Supplied text =>
--- Start ---

Don’t make promises you can’t keep – just ask Yahoo! boss Marissa Mayer
5 min read
22 March 2016
In 2013, Yahoo! went on a startup shopping spree, which included the $1.1bn takeover of blogging site Tumblr – something Marissa Mayer promised not to screw up. What’s that saying? Oh, famous last words.
Yahoo! made the move three years ago in May, seemingly hoping to play catch-up at a time when Facebook and Google swallowed everything from Instagram to Waze.
Tumblr users were not impressed by the announcement at all, with many threatening to jump ship and wave farewell to the platform they had come to love.
It should be noted many Instagram users made similar threats when Facebook took the mobile photography app over. Of course, they lied – growth has rocketed.
Instagram crossed the 400m user milestone in September 2015 and topped 200,000 advertisers in February 2016 – the app wasn’t even generating revenue when Facebook bought it.

--- End ---

Supplied data =>
--- Start ---

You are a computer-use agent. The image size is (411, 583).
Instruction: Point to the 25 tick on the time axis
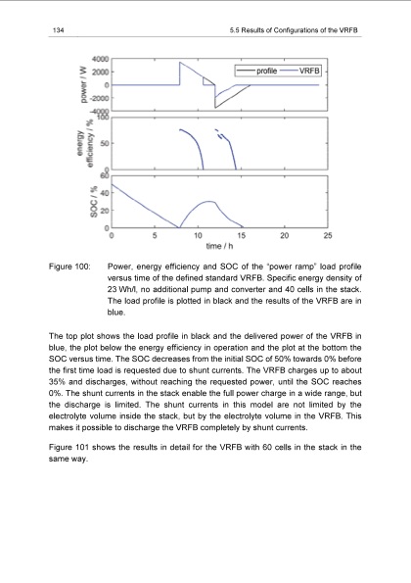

--- End ---
--- Start ---

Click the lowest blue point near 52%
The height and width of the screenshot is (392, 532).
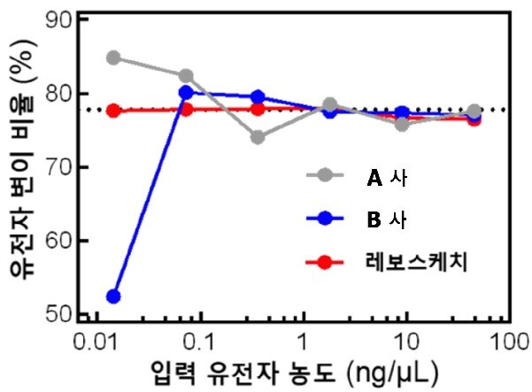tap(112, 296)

--- End ---

Pick up the article on Yahoo!'s Tumblr takeover right after its last sentence and keep writing it. You won't need the items for any of this.

Task output =>
Yahoo! CEO Marissa Mayer tried to pacify the uproar at the time of purchase – using Tumblr, naturally.
“I’m delighted to announce that we’ve reached an agreement to acquire Tumblr!” she said, apparently the only one. “We promise not to screw it up.”
Elaborating on the reason behind the deal, Mayer added: “Tumblr is incredibly special and has a great thing going. We will operate Tumblr independently.
“The product roadmap, their team, their wit and irreverence will all remain the same as will their mission to empower creators to make their best work and get it in front of the audience they deserve. Yahoo! will help Tumblr get even better, faster.”
It was also said the pair would “enhance user experience” by creating seamless advertising opportunities.
But fast-forward to the present day and reports will tell you a different story, suggesting Mayer may just regret making the promise she was unable to keep.
The takeover was billed as a “botched integration” with Tumblr required to restructure its sales division, including relaxing rules for advertisers in attempt to bring more clients to the party. Approximately just ten to 15 per cent of Tumblr’s inventory is sold to advertisers.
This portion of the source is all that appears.